The new database will use the IPFS technology:
IPFS (InterPlanetary File System) is a peer-to-peer, content-addressed network designed to store and share data in a decentralized manner. Unlike traditional Uniform Resource Locators (URLs) that point to locations on specific servers, IPFS uses content identifiers (CIDs) – cryptographic hashes of the data itself – as addresses. This means that any piece of content retrieved via its CID is guaranteed to match the original data, enabling immutable, verifiable storage across a distributed network of nodes ([1]). CIDs can be „pinned“ on a server, meaning that the data is fetched by the server and kept until possibly „unpinned“. Multiple servers can pin the same CID, creating redundancy. The scalability of the system and its performance for a wide range of applications is well documented (see here, here, and here) including using IPFS for large scientific data (see here).
skip to: > Project goals | > Objectives | > Project schedule | > Work packages & leads
Fully functional & usable prototype of the de-centralized HALO-DB 2.0
–> Data access, digestion, searchable website…
Full manuals & descriptions for users
–> User how-to’s, storage node set-up guide, …
Regulations & rules for storage nodes
–> Clear rules for long-term accessibility of storage nodes & administration (including access rights to data sets)
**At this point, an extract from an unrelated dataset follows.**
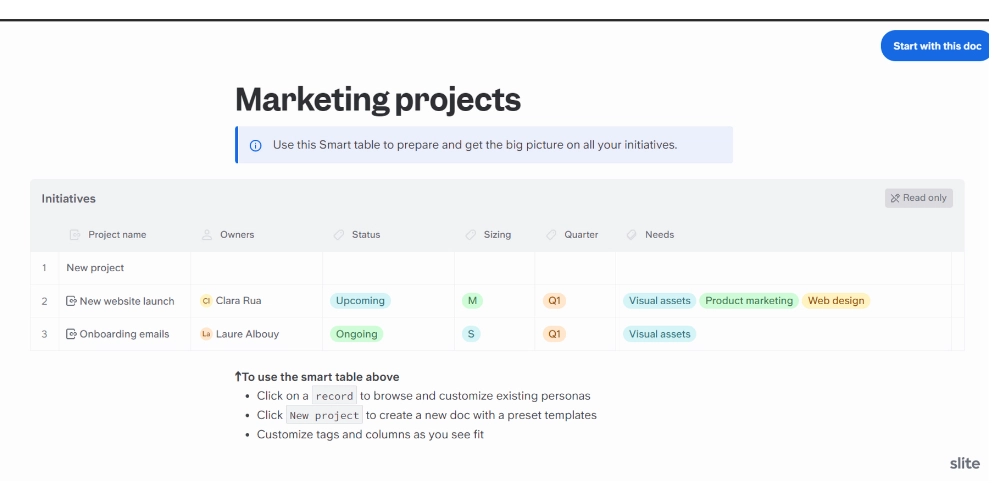The width and height of the screenshot is (1000, 500).
Task: Click the Status column tag icon
Action: click(x=339, y=235)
–> Connection to consortium & WLA for regulations & rules (data safety, accessibility, …)
Roadmap for phase II
–> Second proposal to same programme at DFG as a follow-up: 3 more years to
- Implement “embargo data”,
- Merge data files from current HALO-DB,
- Resolve open issues concerning governance,
- Establish system within HALO community
Objectives: Project phase I
(Prototype development)
The proposal for the first phase (Prototype-development) outlines the following objectives:
Prototypical Development of a Distributed Data Infrastructure for RDM
–> Design, deploy, and test a multi node system (three institutional nodes + one spare node) using IPFS to demonstrate scalability, resilience, and decentralization.
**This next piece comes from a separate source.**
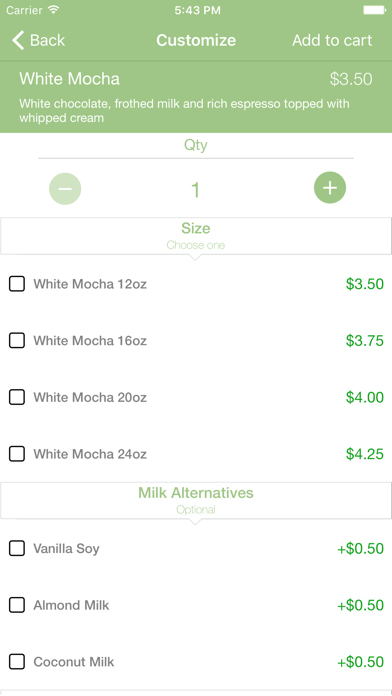Screen dimensions: 392x696
Task: Tap the Back text label
Action: click(x=47, y=40)
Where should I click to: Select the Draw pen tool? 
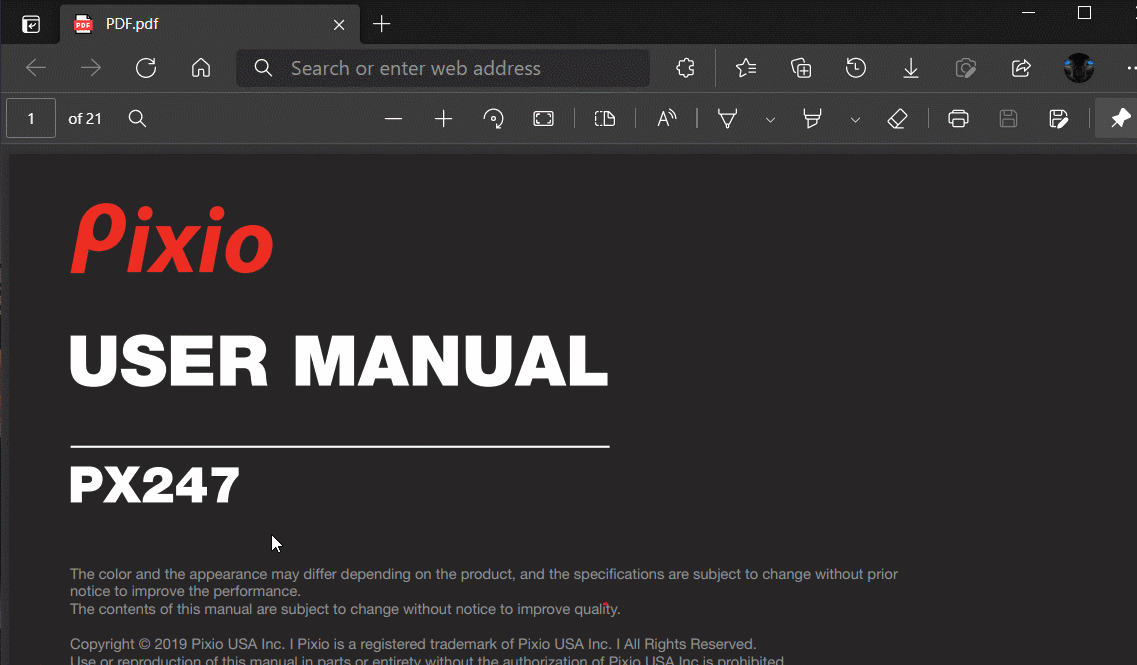click(728, 119)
Implementation of Core Services as Reliable, Scalable APIs
–> Develop standardized RESTful (Representational State Transfer) inter-faces and client libraries for metadata ingestion, data upload- /download, authentication/authorization, and DOI/hash assignment to ensure reliable, automated data exchange.
IT-Security
–> Conduct regular threat modeling and automated testing for vulnerabilities. Align security measures with
- Local infrastructure requirements (data centers, scientific institutions)
- Federal Office for Information Security (Bundesamt für Sicherheit in der Informationstechnik – BSI)
- General Data Protection Regulation (GDPR) across all infrastructure components.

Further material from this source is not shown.